Paris se place ainsi comme la deuxième ville la plus embouteillée d'Europe, derrière Londres, et la sixième ville la plus congestionnée du monde. Ces données restent toutefois stables comparées à l'année 2023.

Au quotidien, les conducteurs parisiens se sont faits une raison et savent que prendre le volant signifie devoir composer avec les bouchons. "Quand je viens dans Paris, ça fait à peu près deux heures pour 24 kilomètres", explique un automobiliste au micro de BFM Paris Île-de-France.

Une responsabilité des pouvoirs publics?

C'est d'autant plus vrai pour les personnes qui travaillent sur la route. "Je suis livreur, donc je passe pas mal de temps dans les embouteillages. C’est toujours trop de temps, quoi qu’il arrive", déclare l'un d'entre eux.

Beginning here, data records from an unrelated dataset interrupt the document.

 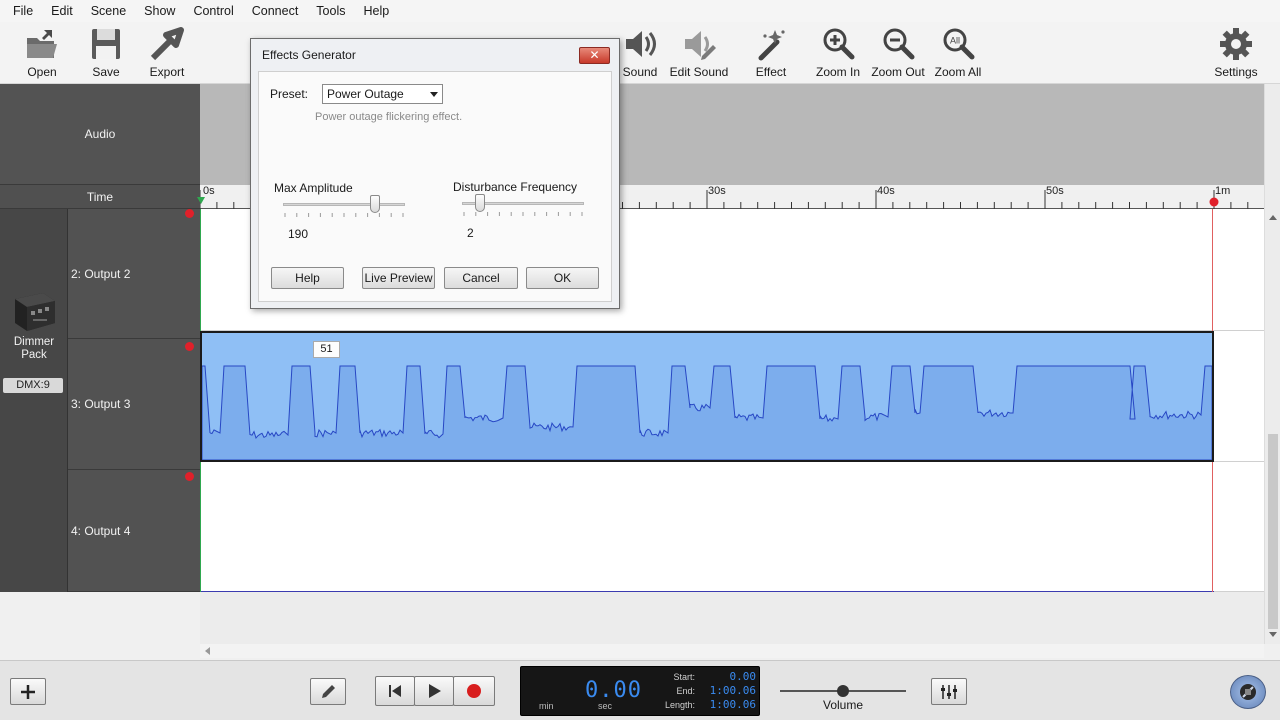 I want to click on menu-edit: Edit, so click(x=62, y=11).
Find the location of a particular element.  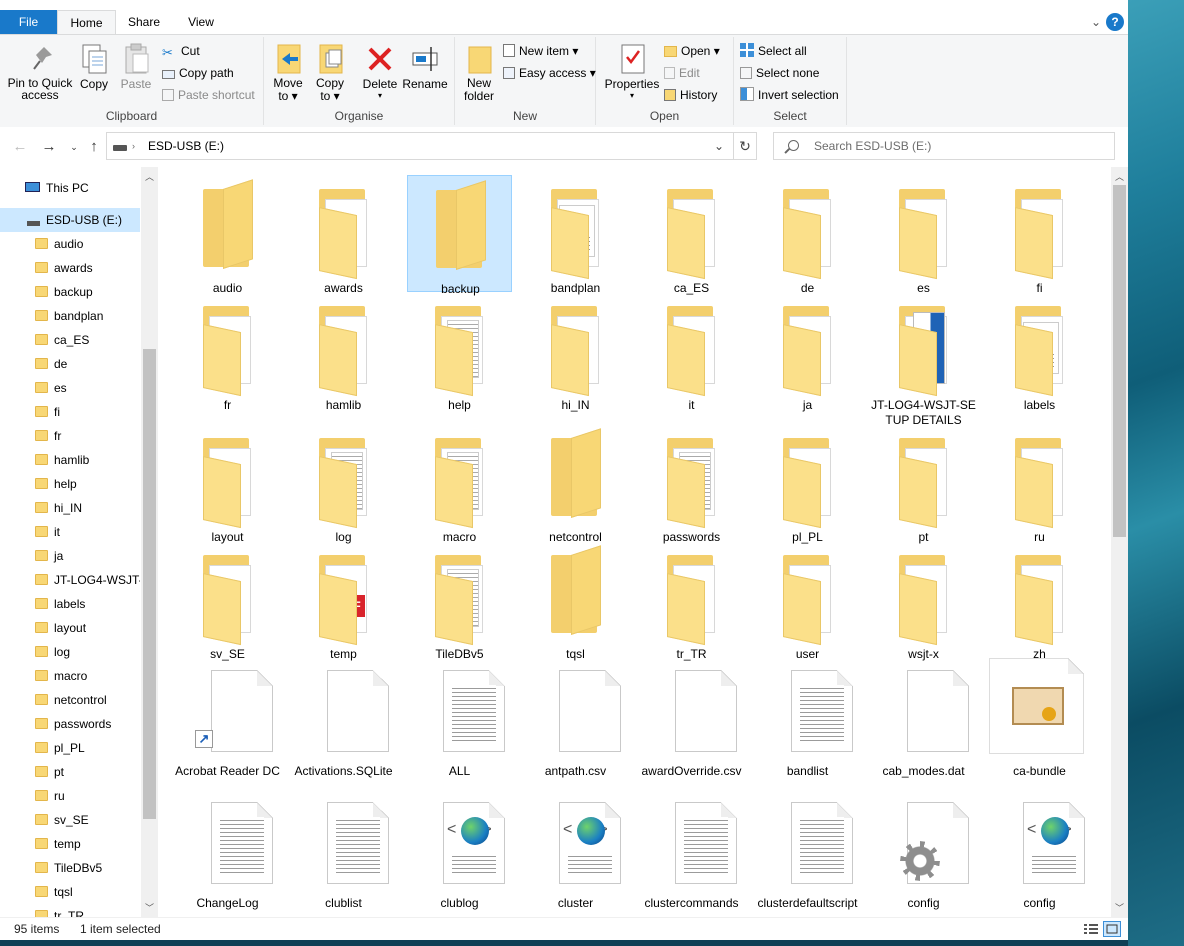

file-item-config: config is located at coordinates (924, 850).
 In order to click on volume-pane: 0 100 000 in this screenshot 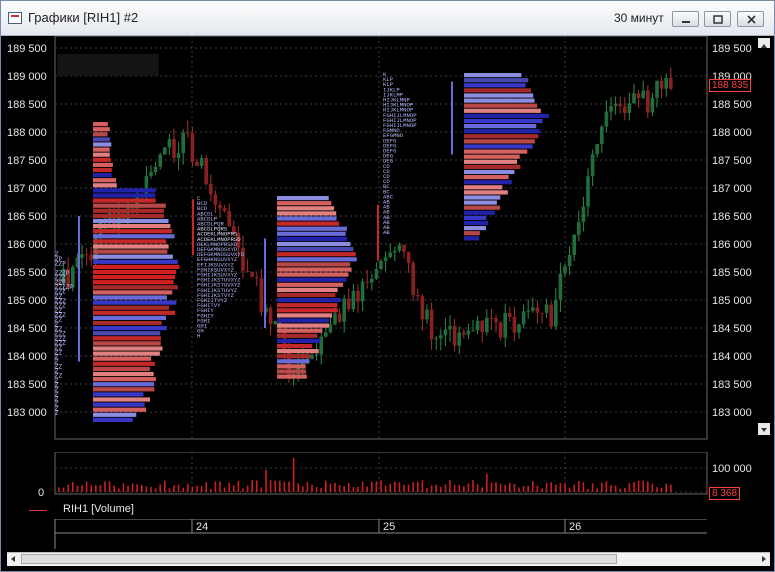, I will do `click(388, 476)`.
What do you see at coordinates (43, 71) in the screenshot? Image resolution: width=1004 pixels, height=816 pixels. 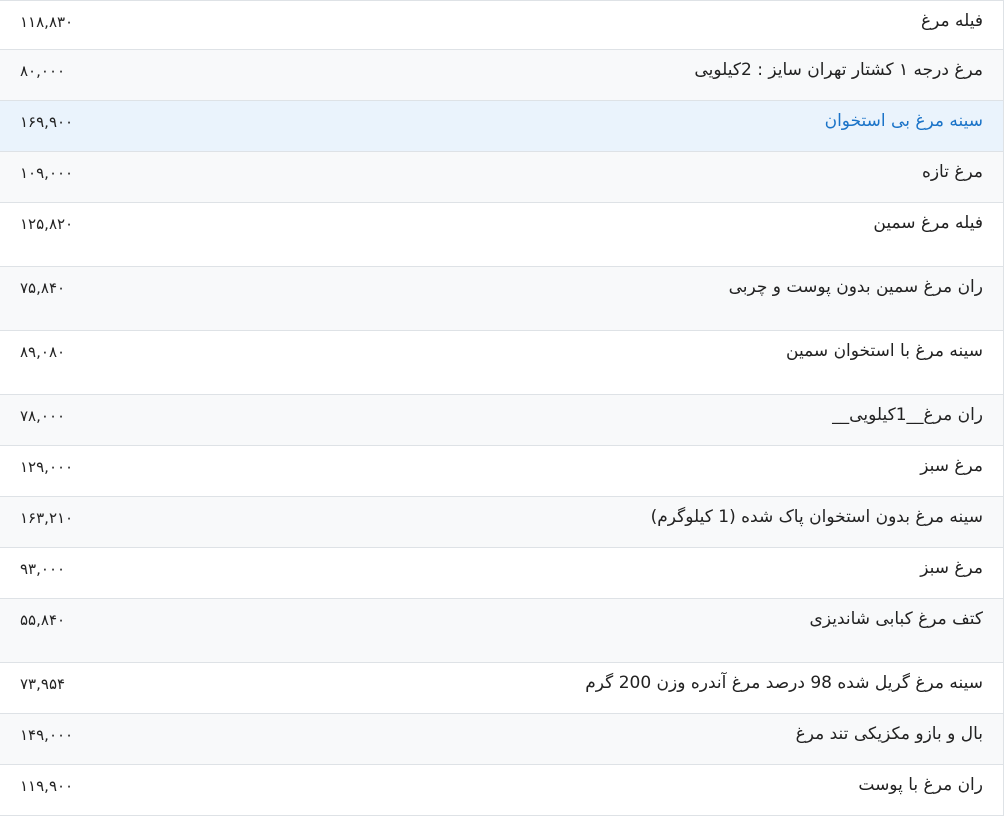 I see `product-price: ۸۰,۰۰۰` at bounding box center [43, 71].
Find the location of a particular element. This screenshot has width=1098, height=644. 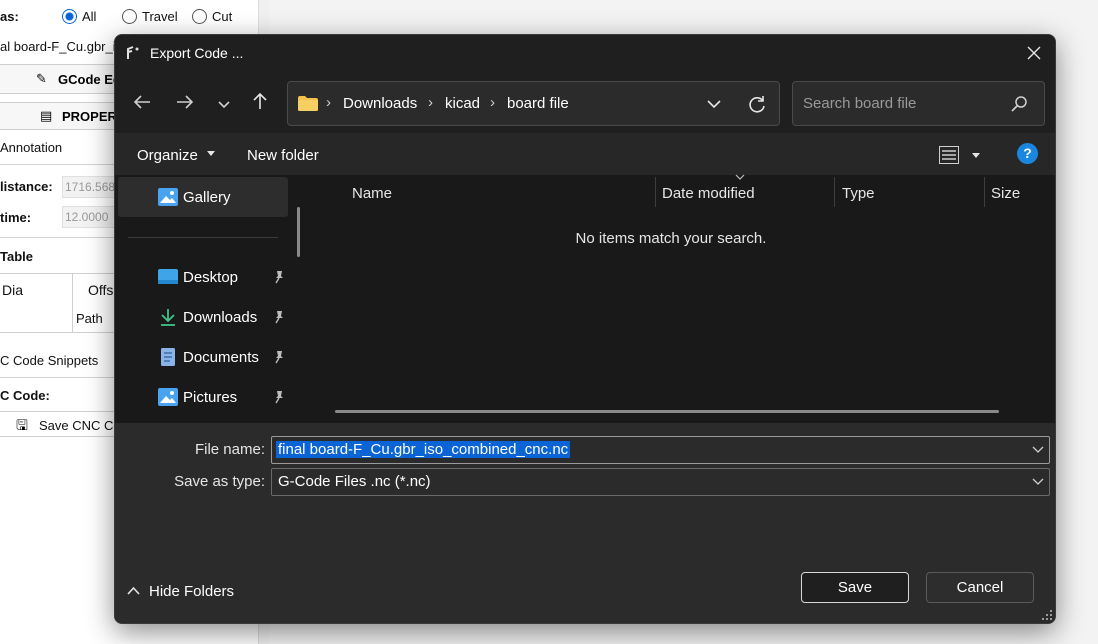

close-icon is located at coordinates (1034, 53).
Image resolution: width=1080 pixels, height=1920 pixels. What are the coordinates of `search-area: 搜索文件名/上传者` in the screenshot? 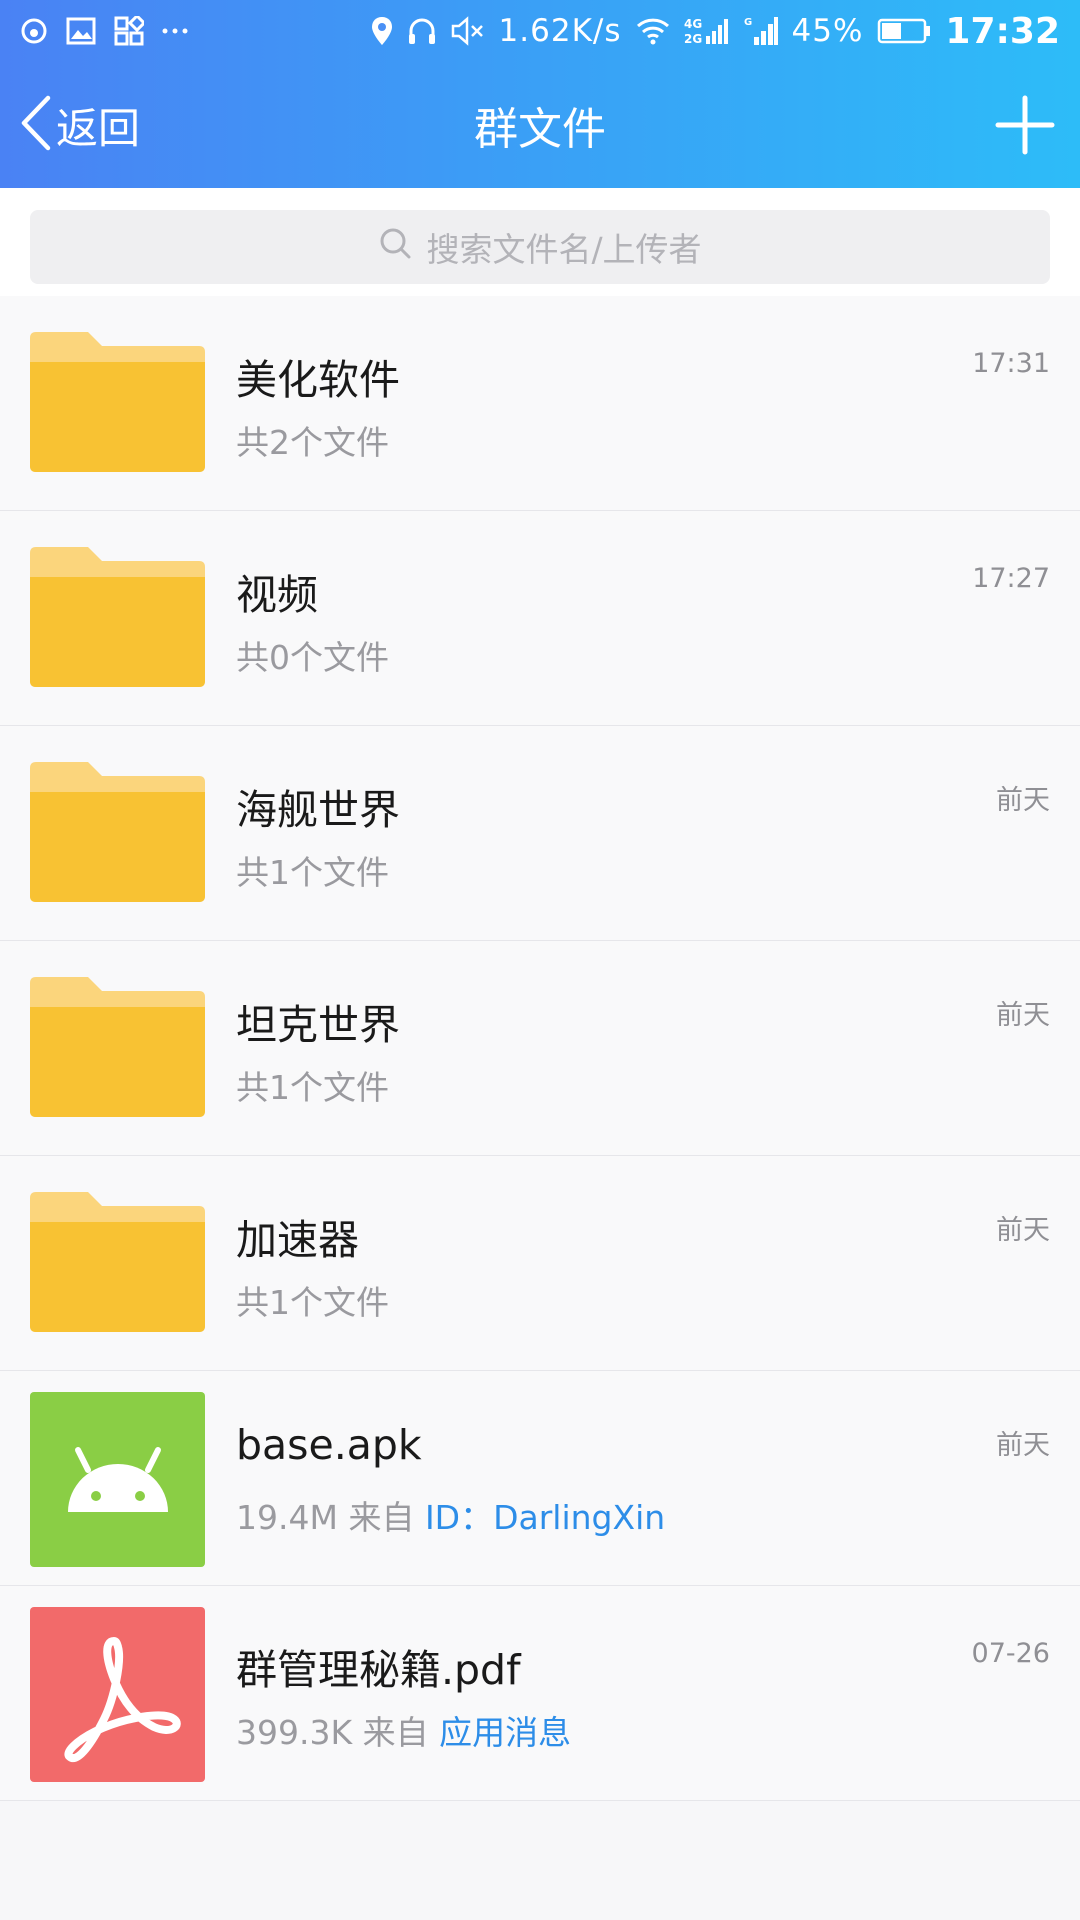 It's located at (540, 242).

Anissa est quant à elle chauffeuse taxi depuis 2021 et note bien les pertes économiques engendrées par les bouchons. "Quand on est dans un bouchon, on pourrait avoir une autre course, et ce n'est pas possible. On est sous forfait quand on va aux aéroports. Donc c’est une perte de temps et une perte de gains. On perd facilement, par jour, entre 5 et 6 heures. On a dû perdre entre 20 et 30% ", estime-t-elle.

Certains voient dans ces bouchons une responsabilité de la municipalité parisienne, qui mène une politique pour réduire la place de la voiture sans pour autant rendre les transports en commun plus attractifs.

"Les pouvoirs publics ont organisé les embouteillages. Rien n’a été fait pour être séparé de sa voiture, par contre tout a été fait pour embêter les automobilistes", explique Benjamin Cuq, journaliste spécialiste de l'automobile et des transports. "Ça ne va aller qu’en empirant. ll n’y a pas de moyens qui incitent à prendre un transport sûr, confortable et agréable."

L'instauration de la limitation à 50 km/h sur le périphérique doit participer entre autres à réduire les embouteillages dans la capitale. Une première étude sur cette mesure, qui s'est basée sur les mois d'octobre et novembre 2023 et 2024, fait état d'une baisse de 20% des accidents et embouteillages. Il est toutefois impossible de dire si ces évolutions sont liées à l'abaissement de la vitesse ou à la météo.